In mouse mammary tumors, Belguise and Sonenshein (2007) identified Prkcq as a positive regulator of c-Rel (REL; 164910) transcriptional activity, as well as downstream target genes. In human breast cancer cell lines, there was an inverse correlation between ESR1 (133430) and PRKCQ mRNA, and PRKCQ was found to inhibit ESR1 expression via activation of AKT1 (164730). Belguise and Sonenshein (2007) concluded that PRKCQ plays a pivotal role in mammary tumorigenesis by activating AKT1, which ultimately leads to derepression of c-Rel through inhibition of ESR1.

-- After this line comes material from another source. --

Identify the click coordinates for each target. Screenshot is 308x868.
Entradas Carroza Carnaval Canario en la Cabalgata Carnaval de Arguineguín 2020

Zanin-Zhorov et al. (2010) showed that PKC-theta recruitment to the immunologic synapse is required for full effector T cell (T-eff) activation. In contrast, PKC-theta was sequestered away from the regulatory T cell (T-reg) immunologic synapse. Furthermore, PKC-theta blockade enhanced T-reg function, demonstrating that PKC-theta inhibits T-reg-mediated suppression. Inhibition of PKC-theta protected T-reg cells from inactivation by TNF-alpha (191160), restored activity of defective T-regs from rheumatoid arthritis (RA; 180300) patients, and enhanced protection of mice from inflammatory colitis. Zanin-Zhorov et al. (2010) concluded that T-reg cells freed of PKC-theta-mediated inhibition can function in the presence of inflammatory cytokines.


Animal Model

Sun et al. (2000) demonstrated that PKC-theta is essential for T-cell antigen receptor (TCR)-mediated T-cell activation, but dispensable during TCR-dependent thymocyte development. They generated mice deficient in Pkc-theta by homologous recombination. Mutant mice were normal and fertile. TCR-initiated NF-kappa-B (see 164011) activation was absent from Pkc-theta -/- mature T lymphocytes, but was intact in thymocytes. Activation of NF-kappa-B by tumor necrosis factor-alpha (191160) and interleukin-1 (see 147760) was unaffected in the mutant mice. Induction of Jnk (see 601158) was normal in T cells from mutant mice. Sun et al. (2000) concluded that PKC-theta functions in a unique pathway that links the TCR signaling complex to the activation of NF-kappa-B in mature T lymphocytes.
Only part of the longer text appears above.